(DIRECTIONS): Sort through the entries below and pull out lines containing the word "header".
=== Begin Enclosure ===
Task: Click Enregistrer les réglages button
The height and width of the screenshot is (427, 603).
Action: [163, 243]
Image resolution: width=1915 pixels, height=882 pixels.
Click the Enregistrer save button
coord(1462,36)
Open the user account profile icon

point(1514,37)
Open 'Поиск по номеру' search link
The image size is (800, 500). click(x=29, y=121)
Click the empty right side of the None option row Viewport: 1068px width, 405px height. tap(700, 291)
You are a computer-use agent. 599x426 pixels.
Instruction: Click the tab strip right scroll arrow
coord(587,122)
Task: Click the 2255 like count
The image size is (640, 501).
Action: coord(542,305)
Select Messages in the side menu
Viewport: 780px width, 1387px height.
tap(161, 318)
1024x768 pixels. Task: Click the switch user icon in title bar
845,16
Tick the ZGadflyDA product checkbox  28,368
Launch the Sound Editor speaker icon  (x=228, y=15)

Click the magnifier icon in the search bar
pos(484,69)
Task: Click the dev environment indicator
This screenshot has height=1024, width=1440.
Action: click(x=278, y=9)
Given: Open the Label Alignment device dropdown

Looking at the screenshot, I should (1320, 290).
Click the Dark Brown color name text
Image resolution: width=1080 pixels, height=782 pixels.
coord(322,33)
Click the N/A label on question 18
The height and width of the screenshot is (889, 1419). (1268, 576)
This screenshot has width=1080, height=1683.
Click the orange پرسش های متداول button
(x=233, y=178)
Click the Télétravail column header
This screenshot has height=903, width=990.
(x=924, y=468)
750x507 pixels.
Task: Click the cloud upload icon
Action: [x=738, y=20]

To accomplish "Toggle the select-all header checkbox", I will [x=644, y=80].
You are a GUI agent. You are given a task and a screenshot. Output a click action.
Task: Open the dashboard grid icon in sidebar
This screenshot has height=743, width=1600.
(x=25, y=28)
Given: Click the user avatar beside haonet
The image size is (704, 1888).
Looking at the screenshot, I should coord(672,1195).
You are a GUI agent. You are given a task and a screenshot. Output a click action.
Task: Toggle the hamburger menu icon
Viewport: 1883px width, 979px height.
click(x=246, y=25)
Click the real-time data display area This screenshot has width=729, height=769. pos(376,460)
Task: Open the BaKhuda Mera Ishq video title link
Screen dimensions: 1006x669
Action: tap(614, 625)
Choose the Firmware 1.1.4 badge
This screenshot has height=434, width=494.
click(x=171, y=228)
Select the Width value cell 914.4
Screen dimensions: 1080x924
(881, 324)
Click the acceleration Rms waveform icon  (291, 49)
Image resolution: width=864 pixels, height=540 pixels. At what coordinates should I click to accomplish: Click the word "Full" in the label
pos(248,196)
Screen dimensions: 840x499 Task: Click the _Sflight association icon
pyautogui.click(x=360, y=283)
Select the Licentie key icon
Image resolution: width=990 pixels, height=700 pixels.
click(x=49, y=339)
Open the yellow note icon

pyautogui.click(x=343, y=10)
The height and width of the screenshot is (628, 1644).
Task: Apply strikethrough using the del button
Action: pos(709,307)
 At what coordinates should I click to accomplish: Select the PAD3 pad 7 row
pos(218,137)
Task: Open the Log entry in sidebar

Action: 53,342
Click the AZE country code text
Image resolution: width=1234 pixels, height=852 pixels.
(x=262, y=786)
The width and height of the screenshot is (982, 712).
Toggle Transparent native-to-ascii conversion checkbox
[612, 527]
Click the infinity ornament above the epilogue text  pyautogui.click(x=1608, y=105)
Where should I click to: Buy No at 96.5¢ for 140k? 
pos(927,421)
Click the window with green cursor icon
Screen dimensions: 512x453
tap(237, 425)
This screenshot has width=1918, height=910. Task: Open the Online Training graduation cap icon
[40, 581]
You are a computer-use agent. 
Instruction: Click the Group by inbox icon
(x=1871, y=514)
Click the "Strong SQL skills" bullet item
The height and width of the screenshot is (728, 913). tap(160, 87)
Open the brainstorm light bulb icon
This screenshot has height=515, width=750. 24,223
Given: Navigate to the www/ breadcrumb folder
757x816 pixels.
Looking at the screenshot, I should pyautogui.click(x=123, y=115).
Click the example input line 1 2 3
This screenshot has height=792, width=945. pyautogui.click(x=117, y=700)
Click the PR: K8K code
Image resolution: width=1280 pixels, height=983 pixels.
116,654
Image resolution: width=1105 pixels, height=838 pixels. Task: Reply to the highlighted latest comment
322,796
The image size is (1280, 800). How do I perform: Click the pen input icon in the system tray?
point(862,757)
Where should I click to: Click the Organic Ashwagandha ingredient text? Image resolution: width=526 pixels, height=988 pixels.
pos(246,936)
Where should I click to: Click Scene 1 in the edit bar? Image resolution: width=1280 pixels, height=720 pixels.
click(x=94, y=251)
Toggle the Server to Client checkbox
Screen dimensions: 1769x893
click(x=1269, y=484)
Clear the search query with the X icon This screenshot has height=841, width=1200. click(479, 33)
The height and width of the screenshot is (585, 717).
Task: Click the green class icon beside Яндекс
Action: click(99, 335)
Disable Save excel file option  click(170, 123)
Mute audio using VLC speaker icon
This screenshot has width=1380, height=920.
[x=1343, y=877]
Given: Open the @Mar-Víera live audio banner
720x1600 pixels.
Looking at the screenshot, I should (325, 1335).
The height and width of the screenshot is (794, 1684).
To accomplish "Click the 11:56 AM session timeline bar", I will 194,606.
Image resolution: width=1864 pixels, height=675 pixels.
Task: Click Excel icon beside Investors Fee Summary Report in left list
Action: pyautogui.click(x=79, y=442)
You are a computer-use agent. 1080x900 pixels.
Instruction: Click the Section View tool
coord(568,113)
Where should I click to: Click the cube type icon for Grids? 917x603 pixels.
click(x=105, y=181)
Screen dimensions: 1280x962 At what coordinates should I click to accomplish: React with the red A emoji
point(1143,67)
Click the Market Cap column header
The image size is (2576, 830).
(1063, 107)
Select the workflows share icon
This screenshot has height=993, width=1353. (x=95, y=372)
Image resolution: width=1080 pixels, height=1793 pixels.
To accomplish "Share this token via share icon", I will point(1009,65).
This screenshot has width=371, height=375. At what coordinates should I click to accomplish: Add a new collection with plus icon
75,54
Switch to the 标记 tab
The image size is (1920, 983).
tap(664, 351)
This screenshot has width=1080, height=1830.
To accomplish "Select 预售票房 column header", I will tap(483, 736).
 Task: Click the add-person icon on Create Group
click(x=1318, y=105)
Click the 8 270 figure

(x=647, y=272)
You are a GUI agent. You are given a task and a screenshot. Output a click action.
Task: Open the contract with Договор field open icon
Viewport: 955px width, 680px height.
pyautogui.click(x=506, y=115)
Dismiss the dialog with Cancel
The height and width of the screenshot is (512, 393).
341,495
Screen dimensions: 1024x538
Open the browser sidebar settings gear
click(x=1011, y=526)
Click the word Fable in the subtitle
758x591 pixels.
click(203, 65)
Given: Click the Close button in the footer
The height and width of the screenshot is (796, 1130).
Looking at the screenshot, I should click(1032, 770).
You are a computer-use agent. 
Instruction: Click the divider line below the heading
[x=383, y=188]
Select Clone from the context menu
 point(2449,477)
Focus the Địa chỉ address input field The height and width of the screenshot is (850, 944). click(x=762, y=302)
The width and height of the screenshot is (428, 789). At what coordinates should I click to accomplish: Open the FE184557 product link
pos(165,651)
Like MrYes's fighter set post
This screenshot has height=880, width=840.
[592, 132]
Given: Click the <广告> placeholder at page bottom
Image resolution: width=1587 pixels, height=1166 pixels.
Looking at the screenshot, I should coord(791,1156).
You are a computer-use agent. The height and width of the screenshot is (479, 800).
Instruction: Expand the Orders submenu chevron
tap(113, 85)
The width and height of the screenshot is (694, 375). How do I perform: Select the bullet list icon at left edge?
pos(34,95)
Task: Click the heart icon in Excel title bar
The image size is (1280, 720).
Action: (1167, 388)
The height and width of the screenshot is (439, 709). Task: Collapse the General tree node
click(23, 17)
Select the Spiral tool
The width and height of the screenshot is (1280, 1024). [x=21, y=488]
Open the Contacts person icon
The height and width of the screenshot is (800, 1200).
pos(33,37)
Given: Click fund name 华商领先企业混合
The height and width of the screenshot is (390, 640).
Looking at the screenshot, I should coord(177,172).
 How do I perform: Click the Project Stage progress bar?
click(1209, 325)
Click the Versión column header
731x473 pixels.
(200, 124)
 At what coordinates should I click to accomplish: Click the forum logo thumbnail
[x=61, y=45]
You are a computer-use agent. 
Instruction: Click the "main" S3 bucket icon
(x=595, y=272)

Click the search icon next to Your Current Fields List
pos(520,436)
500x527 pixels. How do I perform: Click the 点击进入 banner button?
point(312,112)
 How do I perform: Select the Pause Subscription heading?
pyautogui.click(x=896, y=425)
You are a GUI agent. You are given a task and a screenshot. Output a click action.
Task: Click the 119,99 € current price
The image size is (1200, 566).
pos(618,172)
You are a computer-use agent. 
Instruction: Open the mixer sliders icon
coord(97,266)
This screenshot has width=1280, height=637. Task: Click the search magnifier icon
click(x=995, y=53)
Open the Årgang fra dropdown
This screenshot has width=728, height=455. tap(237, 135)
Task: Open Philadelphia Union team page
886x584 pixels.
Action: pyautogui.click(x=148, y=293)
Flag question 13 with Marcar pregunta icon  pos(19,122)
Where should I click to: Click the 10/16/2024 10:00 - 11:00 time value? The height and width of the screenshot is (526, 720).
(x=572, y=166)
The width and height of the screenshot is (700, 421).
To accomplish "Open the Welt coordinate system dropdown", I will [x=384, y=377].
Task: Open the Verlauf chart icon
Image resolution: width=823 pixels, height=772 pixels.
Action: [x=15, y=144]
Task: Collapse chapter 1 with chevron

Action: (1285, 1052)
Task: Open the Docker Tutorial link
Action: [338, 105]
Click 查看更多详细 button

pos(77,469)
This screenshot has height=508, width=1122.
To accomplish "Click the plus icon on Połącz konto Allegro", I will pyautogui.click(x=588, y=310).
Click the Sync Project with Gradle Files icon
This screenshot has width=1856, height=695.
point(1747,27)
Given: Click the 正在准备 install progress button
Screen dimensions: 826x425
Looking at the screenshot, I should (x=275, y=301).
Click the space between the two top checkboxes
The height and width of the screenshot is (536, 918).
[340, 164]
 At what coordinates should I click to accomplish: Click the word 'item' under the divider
=== End Enclosure ===
(ANSWER BELOW):
Click the Télétravail column header
To accomplish "Toggle the select-all header checkbox", I will [x=644, y=80].
Click the Market Cap column header
To accomplish "Select 预售票房 column header", I will tap(483, 736).
Click the Versión column header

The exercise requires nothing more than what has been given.